Petroleum Geo-Services ASA: Commencement of Petrojarl Global Offering


OSLO, Norway, June 19, 2006 (PRIMEZONE) -- Petroleum Geo-Services ASA ("PGS" or the "Company") (OSE:PGS) (NYSE:PGS) announced today the global offering of up to 14,999,990 ordinary shares (the "Global Offering") of Petrojarl ASA ("Petrojarl"). The indicative offer price range is set from NOK 37 to NOK 47 per share.

The demerger of the PGS Production business to a new company, Petrojarl, is expected to take place on or about June 29, 2006. Petrojarl is expected to be listed on the Oslo Stock Exchange on or about June 30, 2006. PGS' shareholders at the time of the demerger will receive one ordinary share in Petrojarl for each ordinary share they hold in PGS. The shares distributed to PGS' shareholders will amount to 80.01% of the total share capital in Petrojarl. The remaining 19.99%, held by PGS, will be offered for sale in the Global Offering as previously announced.

The Global Offering will consist of 7,499,995 shares (the "Firm Shares") of Petrojarl to be offered for sale by PGS, representing 10% of Petrojarl's outstanding shares. The managers of the Global Offering have been granted an over-allotment option to purchase up to an additional 7,499,995 shares from PGS (the "Additional Shares"). If the over-allotment option is exercised in full, PGS will sell its entire shareholding of 14,999,990 shares in Petrojarl, representing 19.99% of Petrojarl's outstanding share capital.

Petrojarl is one of the largest operators of floating production storage and offloading vessels ("FPSOs") in the North Sea, measured by production capacity and number of vessels. Petrojarl owns and operates four FPSOs (the Ramform Banff, Petrojarl I, Petrojarl Foinaven and Petrojarl Varg), operates two shuttle tankers and charters one storage tanker on a time charter basis.

This press release is not an offer of securities for sale in the United States. The securities offered will not be registered under the U.S. Securities Act of 1933 (the "Securities Act") and may not be offered or sold in the United States absent registration or an exemption from registration under the Securities Act. Any offering of securities in the United States will be made by means of an offering document that may be obtained from the selling security holder and that will contain detailed information about the company and management, as well as financial statements.

This press release is not being made and may not be distributed or sent into Australia, Canada or Japan.

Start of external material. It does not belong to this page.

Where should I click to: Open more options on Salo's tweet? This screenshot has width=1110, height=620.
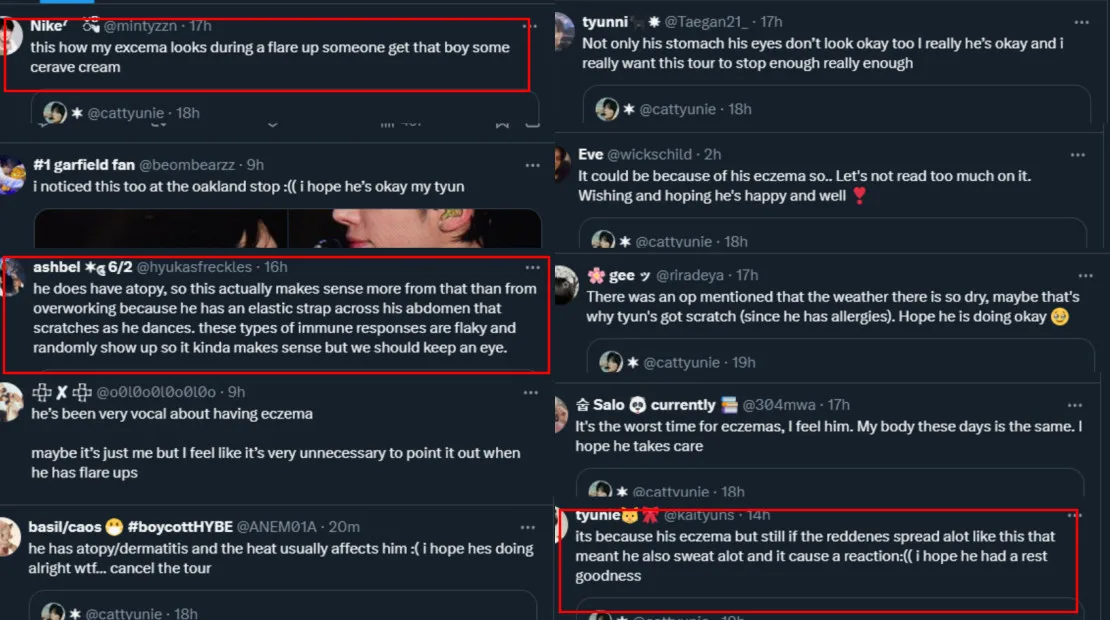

This press release is only directed at (i) persons who are outside the United Kingdom, (ii) investment professionals falling within Article 19(5) of the United Kingdom Financial Services and Markets Act 2000 (Financial Promotion) Order 2005 (the "Order"), (iii) high net worth entities and (iv) other persons to whom it may lawfully be communicated, falling within Article 49(2)(a) to (d) of the Order (all such persons together being referred to in this paragraph as "relevant persons") and must not be acted on or relied on by persons who are not relevant persons. Any investment or investment activity to which this communication relates is available only to relevant persons and will be engaged in only with relevant persons.

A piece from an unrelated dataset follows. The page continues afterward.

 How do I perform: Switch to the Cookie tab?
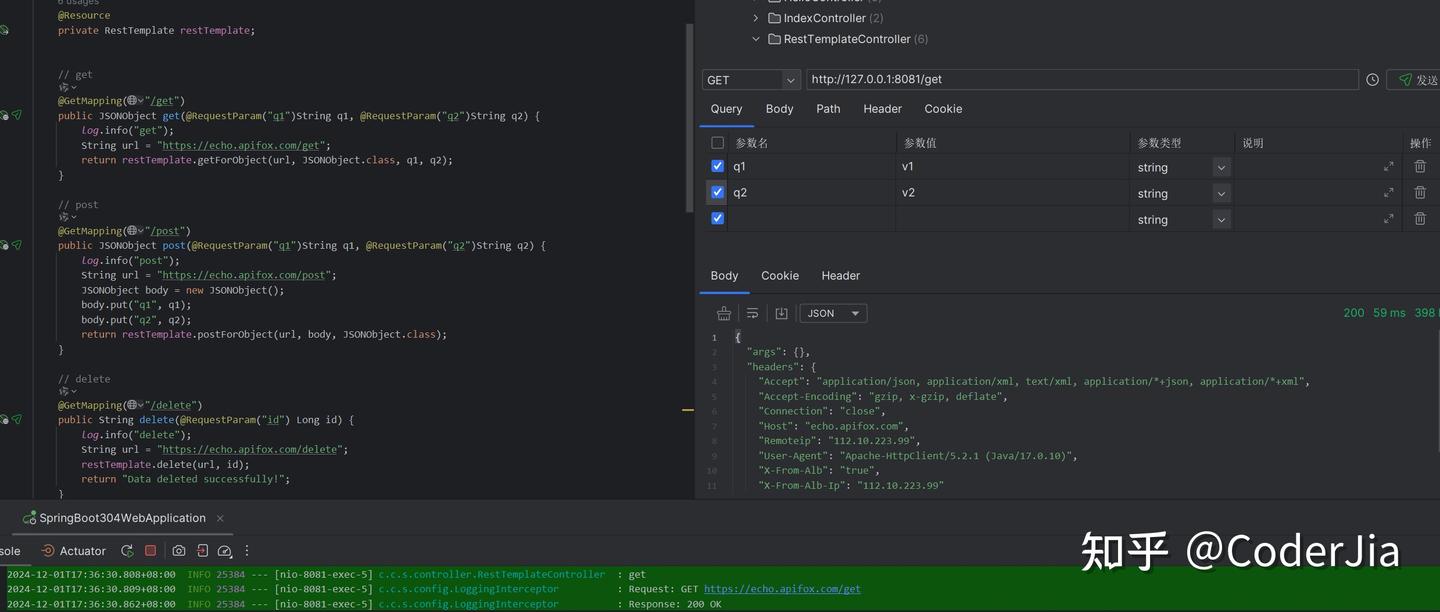coord(943,108)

Petroleum Geo-Services is a technologically focused oilfield service company principally involved in geophysical and floating production services. PGS provides a broad range of seismic and reservoir services, including acquisition, processing, interpretation, and field evaluation. PGS owns and operates four floating production, storage and offloading units (FPSOs). PGS operates on a worldwide basis with headquarters at Lysaker, Norway.

For more information on Petroleum Geo-Services visit www.pgs.com.

The information included herein contains certain forward-looking statements within the meaning of Section 27A of the Securities Act and Section 21E of the Securities Exchange Act of 1934, as amended. These statements are based on various assumptions made by the Company which are beyond its control and are subject to certain additional risks and uncertainties as disclosed by the Company in its filings with the U.S. Securities and Exchange Commission including the Company's most recent Annual Report on Form 20-F for the year ended December 31, 2005. As a result of these factors, actual events may differ materially from those indicated in or implied by such forward-looking statements.